News

'I Am Malala': 5 Takeaways From Her Book

by Krystin Arneson

Wednesday marks the one-year anniversary of the day when then-15-year-old Malala Yousafzai was shot by a Taliban gunman in Pakistan. After being sent to recuperate in a Birmingham hospital, Yousafzai's used the attention her injury received and the safety of her new home in England to become an activist for the equal right to education around the world. After speaking at the UN on her 16th birthday as part of her campaign, she's now the youngest nominee for a Nobel Peace Prize.

Her new book, I Am Malala , was released yesterday. The book doesn't speak so much about her life after the injury as it does about her life in Pakistan (a country she misses dearly) under the Taliban rule. In simple, clear writing, I Am Malala gives a rare and moving first-person glance into what it's like to be a teenager in a country seized by extremists who stand against the basic freedoms you believe in.

I read all of I Am Malala in one day. While I've been pretty busy casually bawling my eyes out as a result, I did manage to write up some major takeaways from her new book:

1. In some ways, Yousafzai was a normal teenager:

I told my best friend Moniba everything. We'd lived on the same street when we were little and had been friends since primary school and we shared everything, Justin Bieber songs and Twilight movies, the best face-lightening creams...
I had become interested in journalism after seeing how my own words could make a difference and also from watching the Ugly Betty DVDs about life at an American magazine. This was a bit different — when we wrote about subjects close to our hearts these were topics like extremism and the Taliban rather than clothes and hairstyles.

2. But at the same time, the Taliban was attempting to make women invisible.

The [Muttahida Majlis e-Amal] MMA government ... wanted to create a morality police like the Afghan Taliban had set up. The idea was they would be able to stop a woman accompanied by a man and require her to prove that the man was her relative. Thankfully, our supreme court stopped this. Then MMA activists ... tore down billboards with pictures of women or blacked them out with paint. They even snatched female mannequins from clothing shops ... [and] insisted women cover their heads. It was as though they wanted to remove all trace of womankind from public life.

3. The differences in Pakistani and American cultures are vast, but we can't fall into the trap of judging them against each other.

Any successful attempt to mediate in Pakistan or the Middle East needs to be done from a perspective that recognizes the traditions of a society and accepts them as a legitimate part of their history. Instead, we in the West tend to interpret other region's problems and suggest solutions based on our society's norms. Yousafzai illustrates the system in place in her hometown:

As a respected man in the community, my father was often called in to mediate feuds. He did not believe in badal — revenge — and would try to make people see that neither side had anything to gain from continuing the violence, and it would be better for them to get on with their lives. There were two families in our village he could not convince. They had been locked in a feud for so long no one even seemed to remember how it had started - probably some small slight as we are a hot-headed people. First a brother on one side would attack an uncle on the other. Then vice versa. It consumed their lives. Our people say it is a good system, and our crime rate is much lower than in non-Pashtun areas. But I think that if someone kills your brother, you shouldn't kill them or their brother, you should teach them instead.

4. After her injury, Malala realized the power of her position right away.

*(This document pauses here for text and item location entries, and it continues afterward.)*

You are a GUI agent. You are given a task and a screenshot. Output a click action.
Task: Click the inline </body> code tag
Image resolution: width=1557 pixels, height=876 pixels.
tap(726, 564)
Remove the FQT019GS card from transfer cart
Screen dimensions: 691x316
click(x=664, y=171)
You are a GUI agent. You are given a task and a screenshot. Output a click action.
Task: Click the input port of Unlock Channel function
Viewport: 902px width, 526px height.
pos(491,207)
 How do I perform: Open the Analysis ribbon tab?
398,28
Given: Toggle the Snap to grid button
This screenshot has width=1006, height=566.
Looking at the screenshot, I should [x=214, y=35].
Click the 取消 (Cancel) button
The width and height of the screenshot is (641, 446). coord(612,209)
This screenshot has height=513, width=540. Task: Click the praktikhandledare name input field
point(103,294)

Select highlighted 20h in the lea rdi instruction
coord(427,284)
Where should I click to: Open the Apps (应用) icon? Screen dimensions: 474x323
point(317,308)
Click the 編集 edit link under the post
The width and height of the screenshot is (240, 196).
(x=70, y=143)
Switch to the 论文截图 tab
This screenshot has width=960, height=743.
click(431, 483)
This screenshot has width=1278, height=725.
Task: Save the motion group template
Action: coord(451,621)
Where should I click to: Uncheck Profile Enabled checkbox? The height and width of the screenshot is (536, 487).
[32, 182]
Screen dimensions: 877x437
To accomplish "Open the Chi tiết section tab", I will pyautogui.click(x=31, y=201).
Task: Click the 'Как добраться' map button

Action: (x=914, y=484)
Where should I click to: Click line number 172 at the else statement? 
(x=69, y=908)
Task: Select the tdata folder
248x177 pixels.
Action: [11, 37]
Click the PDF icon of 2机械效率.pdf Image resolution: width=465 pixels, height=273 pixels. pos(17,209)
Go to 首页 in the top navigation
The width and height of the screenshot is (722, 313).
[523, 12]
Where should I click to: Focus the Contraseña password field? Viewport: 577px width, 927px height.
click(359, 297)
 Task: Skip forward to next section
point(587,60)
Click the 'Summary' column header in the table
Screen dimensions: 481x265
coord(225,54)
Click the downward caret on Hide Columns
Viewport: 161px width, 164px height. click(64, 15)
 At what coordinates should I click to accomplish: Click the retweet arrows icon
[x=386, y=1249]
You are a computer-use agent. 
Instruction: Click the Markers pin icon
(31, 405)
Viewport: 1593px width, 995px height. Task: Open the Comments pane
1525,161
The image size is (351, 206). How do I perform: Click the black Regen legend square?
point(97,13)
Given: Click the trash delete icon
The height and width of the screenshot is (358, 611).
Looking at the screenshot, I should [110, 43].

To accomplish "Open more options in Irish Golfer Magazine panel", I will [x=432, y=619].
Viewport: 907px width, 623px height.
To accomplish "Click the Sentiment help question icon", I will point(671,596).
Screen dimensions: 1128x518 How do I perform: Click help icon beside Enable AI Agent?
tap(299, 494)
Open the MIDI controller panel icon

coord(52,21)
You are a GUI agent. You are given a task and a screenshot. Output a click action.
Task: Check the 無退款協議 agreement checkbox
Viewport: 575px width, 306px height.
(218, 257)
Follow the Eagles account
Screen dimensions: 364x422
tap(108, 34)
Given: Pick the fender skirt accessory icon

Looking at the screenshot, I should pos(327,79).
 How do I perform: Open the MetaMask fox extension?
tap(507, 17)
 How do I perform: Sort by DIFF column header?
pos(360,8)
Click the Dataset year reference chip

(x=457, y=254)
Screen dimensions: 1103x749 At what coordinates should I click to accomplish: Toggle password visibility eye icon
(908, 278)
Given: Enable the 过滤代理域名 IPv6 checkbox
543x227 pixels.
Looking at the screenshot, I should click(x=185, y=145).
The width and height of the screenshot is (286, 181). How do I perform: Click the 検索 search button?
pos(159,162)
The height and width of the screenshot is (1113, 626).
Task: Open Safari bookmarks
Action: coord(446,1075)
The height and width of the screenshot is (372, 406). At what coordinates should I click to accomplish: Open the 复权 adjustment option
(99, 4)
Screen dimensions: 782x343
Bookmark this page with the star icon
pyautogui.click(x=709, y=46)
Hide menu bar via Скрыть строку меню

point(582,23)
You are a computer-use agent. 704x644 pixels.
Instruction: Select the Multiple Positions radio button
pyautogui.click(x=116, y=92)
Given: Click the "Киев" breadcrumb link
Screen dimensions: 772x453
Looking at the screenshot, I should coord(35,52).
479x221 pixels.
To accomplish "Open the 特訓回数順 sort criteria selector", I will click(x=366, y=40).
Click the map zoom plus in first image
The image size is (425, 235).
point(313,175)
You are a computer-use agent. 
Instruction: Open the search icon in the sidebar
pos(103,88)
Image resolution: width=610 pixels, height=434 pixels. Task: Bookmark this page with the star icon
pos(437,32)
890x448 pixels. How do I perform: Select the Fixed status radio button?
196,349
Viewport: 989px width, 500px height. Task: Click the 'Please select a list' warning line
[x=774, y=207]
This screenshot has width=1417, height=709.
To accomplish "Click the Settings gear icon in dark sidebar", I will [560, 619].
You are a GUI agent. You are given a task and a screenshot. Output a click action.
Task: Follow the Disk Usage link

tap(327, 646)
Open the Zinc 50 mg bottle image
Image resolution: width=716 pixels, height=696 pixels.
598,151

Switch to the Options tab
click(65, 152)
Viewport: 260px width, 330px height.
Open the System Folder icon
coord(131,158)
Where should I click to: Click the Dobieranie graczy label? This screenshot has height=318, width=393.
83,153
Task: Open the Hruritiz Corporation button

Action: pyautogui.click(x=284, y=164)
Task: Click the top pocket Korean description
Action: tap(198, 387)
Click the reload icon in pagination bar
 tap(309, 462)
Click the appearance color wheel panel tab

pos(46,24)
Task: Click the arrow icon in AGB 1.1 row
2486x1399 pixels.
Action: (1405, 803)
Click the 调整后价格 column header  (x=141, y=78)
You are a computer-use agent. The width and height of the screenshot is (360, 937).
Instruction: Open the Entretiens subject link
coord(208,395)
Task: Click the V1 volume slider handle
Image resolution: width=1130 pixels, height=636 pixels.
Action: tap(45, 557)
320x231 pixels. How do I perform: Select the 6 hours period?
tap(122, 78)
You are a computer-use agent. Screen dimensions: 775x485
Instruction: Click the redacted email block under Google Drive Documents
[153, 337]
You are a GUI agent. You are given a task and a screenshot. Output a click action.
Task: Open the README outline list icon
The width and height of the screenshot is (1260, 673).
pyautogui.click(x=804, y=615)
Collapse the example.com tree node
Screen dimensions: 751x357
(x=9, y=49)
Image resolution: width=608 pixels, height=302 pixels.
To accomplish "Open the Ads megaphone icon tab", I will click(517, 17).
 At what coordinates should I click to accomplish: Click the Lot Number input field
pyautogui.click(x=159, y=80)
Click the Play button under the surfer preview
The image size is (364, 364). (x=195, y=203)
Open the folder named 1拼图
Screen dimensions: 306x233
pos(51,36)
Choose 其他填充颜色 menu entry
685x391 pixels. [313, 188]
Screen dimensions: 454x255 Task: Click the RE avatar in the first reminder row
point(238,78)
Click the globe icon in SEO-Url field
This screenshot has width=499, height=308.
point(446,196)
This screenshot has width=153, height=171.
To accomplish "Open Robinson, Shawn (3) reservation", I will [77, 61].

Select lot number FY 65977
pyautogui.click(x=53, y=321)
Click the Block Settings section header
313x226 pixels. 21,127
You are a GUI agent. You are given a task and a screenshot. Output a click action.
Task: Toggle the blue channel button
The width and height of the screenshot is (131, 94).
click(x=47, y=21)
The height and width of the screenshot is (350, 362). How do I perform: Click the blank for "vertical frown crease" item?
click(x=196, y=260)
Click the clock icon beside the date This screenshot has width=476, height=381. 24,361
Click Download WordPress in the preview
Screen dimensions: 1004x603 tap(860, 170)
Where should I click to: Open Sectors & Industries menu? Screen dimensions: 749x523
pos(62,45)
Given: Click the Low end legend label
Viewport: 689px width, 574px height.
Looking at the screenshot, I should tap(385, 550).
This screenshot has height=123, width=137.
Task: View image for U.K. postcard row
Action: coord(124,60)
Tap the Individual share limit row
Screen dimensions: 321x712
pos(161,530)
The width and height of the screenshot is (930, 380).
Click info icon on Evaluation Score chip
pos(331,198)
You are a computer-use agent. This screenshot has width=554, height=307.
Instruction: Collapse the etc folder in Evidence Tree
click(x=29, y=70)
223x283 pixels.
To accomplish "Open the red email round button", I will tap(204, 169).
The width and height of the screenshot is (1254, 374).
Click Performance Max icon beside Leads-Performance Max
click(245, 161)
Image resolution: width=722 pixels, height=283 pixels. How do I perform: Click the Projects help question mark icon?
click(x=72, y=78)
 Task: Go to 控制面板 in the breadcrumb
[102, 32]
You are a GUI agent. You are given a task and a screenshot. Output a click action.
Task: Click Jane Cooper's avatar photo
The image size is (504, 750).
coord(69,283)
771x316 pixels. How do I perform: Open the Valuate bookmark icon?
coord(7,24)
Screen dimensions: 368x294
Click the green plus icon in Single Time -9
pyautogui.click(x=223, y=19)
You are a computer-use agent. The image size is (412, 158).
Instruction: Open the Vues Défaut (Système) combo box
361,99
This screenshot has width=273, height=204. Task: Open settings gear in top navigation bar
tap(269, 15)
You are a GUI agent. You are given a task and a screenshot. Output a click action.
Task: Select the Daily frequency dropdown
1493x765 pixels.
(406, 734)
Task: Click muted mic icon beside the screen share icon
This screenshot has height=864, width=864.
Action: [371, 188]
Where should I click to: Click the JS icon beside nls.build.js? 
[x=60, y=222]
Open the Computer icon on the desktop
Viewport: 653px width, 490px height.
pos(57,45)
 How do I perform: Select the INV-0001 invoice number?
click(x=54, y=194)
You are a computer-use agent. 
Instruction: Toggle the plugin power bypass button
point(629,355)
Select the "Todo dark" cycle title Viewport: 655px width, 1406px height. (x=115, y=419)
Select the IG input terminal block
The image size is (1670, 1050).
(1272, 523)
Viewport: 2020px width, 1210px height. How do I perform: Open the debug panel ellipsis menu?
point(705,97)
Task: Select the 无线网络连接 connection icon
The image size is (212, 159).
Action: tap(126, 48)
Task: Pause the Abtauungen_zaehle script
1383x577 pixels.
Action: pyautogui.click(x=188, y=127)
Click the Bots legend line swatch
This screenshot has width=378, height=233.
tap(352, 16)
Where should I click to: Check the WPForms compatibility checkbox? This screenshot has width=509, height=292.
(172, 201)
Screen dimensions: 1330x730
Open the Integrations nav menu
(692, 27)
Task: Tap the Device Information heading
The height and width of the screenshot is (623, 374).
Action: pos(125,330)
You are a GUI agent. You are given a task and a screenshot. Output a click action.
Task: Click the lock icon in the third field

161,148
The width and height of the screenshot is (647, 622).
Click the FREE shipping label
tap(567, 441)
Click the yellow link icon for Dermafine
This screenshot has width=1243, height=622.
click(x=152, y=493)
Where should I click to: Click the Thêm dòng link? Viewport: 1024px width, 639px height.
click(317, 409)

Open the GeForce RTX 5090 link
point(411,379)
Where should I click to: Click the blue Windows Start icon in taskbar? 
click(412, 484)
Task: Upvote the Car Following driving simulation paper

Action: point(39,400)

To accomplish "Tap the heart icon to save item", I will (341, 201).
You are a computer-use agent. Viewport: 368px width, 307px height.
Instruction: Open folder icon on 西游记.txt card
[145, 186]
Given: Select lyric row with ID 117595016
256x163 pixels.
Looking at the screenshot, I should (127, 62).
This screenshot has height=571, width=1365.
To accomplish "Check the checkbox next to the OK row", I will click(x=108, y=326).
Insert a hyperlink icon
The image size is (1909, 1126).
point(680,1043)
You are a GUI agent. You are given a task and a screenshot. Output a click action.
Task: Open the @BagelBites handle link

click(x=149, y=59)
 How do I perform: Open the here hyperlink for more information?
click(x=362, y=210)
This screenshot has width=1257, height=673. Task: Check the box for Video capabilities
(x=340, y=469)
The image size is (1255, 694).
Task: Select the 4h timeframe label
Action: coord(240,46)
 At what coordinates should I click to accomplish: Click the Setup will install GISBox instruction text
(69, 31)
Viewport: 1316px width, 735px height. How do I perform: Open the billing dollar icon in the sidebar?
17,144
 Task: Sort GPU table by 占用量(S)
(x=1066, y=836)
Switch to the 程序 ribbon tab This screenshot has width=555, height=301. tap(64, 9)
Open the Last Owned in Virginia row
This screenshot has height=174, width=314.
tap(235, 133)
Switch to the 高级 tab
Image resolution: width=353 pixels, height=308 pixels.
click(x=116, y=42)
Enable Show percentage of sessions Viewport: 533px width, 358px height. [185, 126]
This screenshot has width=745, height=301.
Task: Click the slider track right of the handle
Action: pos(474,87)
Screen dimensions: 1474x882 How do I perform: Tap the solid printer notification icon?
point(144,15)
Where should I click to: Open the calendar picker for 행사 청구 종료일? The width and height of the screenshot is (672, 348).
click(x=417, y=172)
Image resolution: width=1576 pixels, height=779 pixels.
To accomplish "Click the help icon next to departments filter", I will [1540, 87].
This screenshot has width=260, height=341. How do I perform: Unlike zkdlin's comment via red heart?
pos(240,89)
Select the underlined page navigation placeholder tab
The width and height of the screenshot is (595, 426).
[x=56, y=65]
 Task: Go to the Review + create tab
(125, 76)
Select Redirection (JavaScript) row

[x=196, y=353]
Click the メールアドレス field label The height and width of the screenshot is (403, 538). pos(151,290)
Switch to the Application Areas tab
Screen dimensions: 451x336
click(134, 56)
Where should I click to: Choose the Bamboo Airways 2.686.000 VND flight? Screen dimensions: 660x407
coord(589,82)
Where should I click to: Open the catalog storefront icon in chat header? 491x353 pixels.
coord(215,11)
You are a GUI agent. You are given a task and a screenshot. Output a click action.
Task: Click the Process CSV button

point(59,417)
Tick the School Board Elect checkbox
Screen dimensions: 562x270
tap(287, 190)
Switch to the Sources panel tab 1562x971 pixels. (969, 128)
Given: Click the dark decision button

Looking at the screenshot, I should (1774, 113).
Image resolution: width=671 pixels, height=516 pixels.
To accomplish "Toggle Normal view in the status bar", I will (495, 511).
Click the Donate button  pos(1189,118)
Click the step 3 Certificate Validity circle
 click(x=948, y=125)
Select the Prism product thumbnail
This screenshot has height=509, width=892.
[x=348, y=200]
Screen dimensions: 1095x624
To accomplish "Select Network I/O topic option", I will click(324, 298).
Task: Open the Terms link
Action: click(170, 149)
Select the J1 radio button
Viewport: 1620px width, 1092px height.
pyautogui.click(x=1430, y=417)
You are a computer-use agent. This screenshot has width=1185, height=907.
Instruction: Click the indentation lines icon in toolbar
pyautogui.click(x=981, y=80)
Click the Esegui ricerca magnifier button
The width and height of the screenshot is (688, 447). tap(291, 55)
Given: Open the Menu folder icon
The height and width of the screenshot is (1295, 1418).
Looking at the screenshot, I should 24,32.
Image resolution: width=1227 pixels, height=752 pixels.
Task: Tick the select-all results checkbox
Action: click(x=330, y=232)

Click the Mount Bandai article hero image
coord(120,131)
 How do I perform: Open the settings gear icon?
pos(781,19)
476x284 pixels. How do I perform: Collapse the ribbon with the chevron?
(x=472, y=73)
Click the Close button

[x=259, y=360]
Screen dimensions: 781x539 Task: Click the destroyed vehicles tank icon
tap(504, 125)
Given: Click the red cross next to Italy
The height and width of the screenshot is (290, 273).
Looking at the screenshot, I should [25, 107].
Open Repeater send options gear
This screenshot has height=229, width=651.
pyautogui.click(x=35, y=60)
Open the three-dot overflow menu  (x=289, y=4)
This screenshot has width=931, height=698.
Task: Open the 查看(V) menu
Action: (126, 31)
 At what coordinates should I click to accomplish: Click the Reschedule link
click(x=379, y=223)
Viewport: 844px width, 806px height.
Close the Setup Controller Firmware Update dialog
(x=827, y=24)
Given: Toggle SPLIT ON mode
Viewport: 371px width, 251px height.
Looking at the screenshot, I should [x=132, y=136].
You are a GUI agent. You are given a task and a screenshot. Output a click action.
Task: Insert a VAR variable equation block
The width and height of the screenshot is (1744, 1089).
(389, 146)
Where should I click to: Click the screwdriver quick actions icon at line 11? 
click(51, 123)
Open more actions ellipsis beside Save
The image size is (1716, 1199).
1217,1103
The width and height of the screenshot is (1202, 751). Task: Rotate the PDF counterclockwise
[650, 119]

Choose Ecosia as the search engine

Rehanna told me that thousands and millions of people and children around the world had supported me and prayed for me...I realized what the Taliban had done was make my campaign global...
I've even been nominated for the Nobel Peace Prize, the youngest person ever. When I received prizes for my work at school I was happy as I had worked hard for them, but they only remind me how much work still needs to be done to achieve the goal of education for every boy and girl. I don't want to be thought of as 'the girl who was shot by the Taliban' but 'the girl who fought for education.

5. Stick to what you say, and never back down from your message.

[The Taliban commander] said the Taliban had attacked me not for my campaign for education but because I tried to 'malighn [their] efforts to establish the Islamic system.' .... He wrote that they would forgive me if I came back to Pakistan, wore a burqa and went to a madrasa [school for Islamic education]... I thought, Who is this man to say that? The Taliban are not our rulers. It's my life, how I live it is my choice ... I want to learn and be trained well with the weapon of knowledge. Then I will be able to fight more effectively for my cause.

Or, as Yousfzai puts it later in the book:

I am Malala. My world has changed but I have not.